*** Dataset records ***
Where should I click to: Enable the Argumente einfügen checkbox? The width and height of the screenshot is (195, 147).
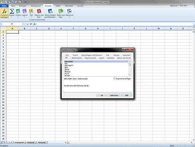click(115, 79)
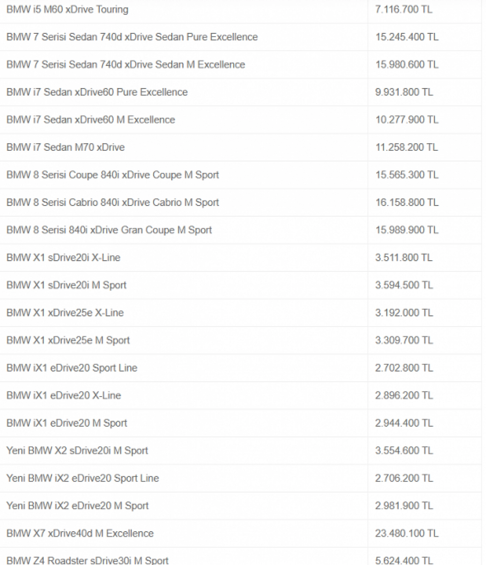Viewport: 486px width, 565px height.
Task: Select the 3.594.500 TL price cell
Action: coord(404,285)
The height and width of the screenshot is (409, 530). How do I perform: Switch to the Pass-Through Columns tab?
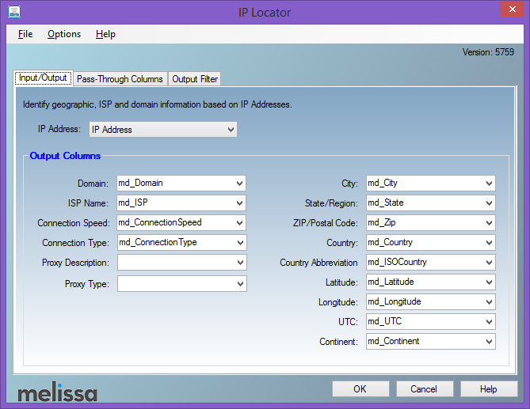(120, 79)
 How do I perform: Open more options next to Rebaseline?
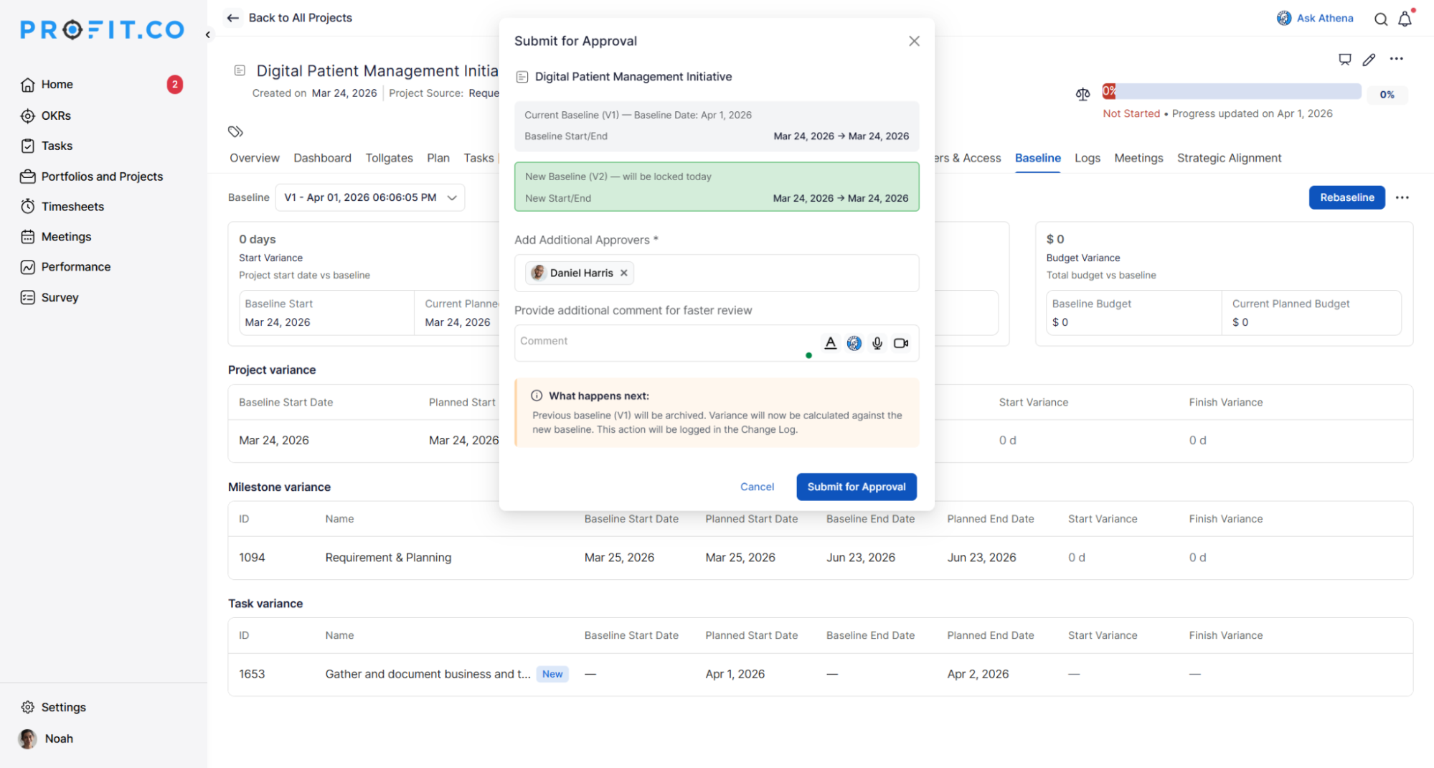pyautogui.click(x=1402, y=197)
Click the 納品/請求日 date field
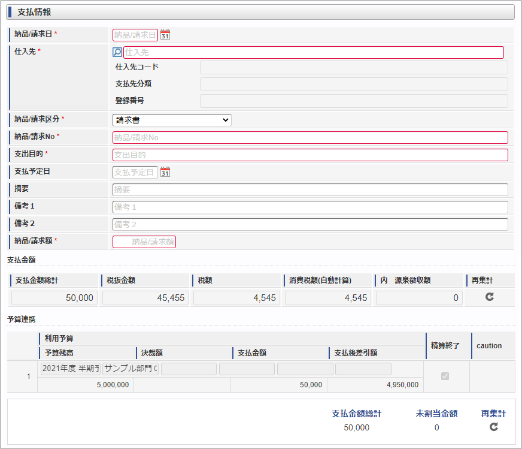522x449 pixels. coord(135,35)
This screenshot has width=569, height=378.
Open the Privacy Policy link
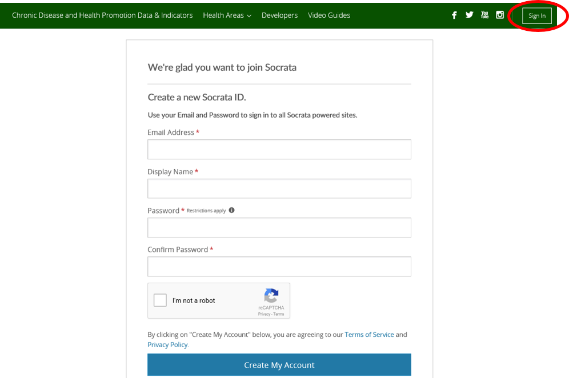pos(167,344)
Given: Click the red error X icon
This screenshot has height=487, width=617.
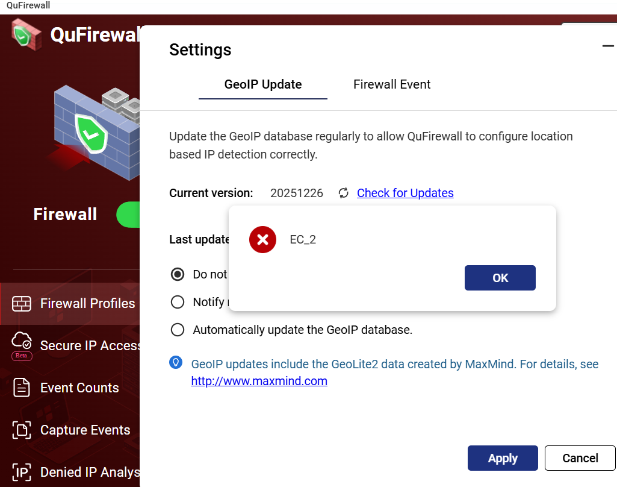Looking at the screenshot, I should point(262,239).
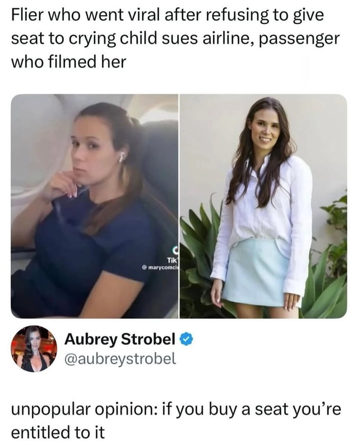
Task: Click the "unpopular opinion" tweet text
Action: 176,409
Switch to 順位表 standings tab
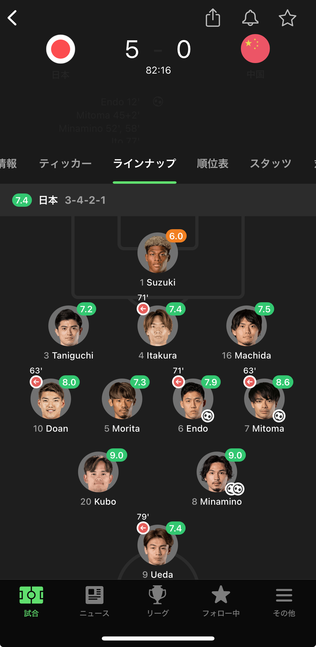Screen dimensions: 316x647 [x=213, y=164]
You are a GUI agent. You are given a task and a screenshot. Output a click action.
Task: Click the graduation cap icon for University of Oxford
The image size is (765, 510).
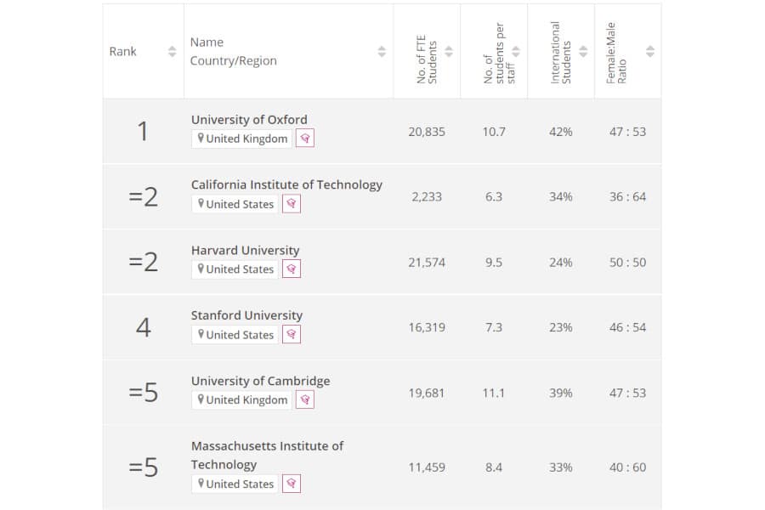305,138
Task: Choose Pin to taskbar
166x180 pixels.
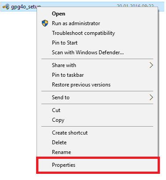Action: (x=68, y=75)
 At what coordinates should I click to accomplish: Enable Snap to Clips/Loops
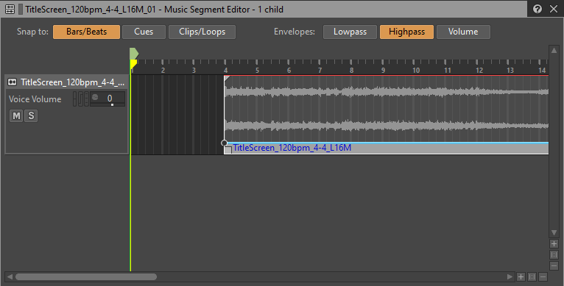202,32
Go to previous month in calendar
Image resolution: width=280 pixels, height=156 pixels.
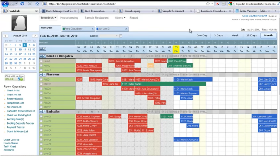point(5,36)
***
Task to carry out >> Each entry above must be duplicated precisely; none of the pictures may be included.

Expected output >>
Where should I click to: Enable the Argumente einfügen checkbox? The width and height of the screenshot is (195, 147).
click(115, 79)
Viewport: 486px width, 565px height.
Task: Select the 3.594.500 TL price cell
Action: coord(404,285)
The height and width of the screenshot is (409, 530). How do I perform: Switch to the Pass-Through Columns tab?
(120, 79)
 How do I perform: Open more options next to Rebaseline?
pyautogui.click(x=1402, y=197)
Click the 納品/請求日 date field
522x449 pixels. coord(135,35)
This screenshot has width=569, height=378.
Open the Privacy Policy link
pos(167,344)
Given: Click the red error X icon
This screenshot has height=487, width=617.
Looking at the screenshot, I should point(262,239).
Task: Click the "unpopular opinion" tweet text
Action: 176,409
Switch to 順位表 standings tab
Screen dimensions: 316x647 [x=213, y=164]
You are a GUI agent. You are given a task and a screenshot. Output a click action.
Task: Click the graduation cap icon for University of Oxford
The image size is (765, 510).
305,138
Task: Choose Pin to taskbar
166x180 pixels.
Action: (x=68, y=75)
 At what coordinates should I click to accomplish: Enable Snap to Clips/Loops
202,32
Go to previous month in calendar
Image resolution: width=280 pixels, height=156 pixels.
point(5,36)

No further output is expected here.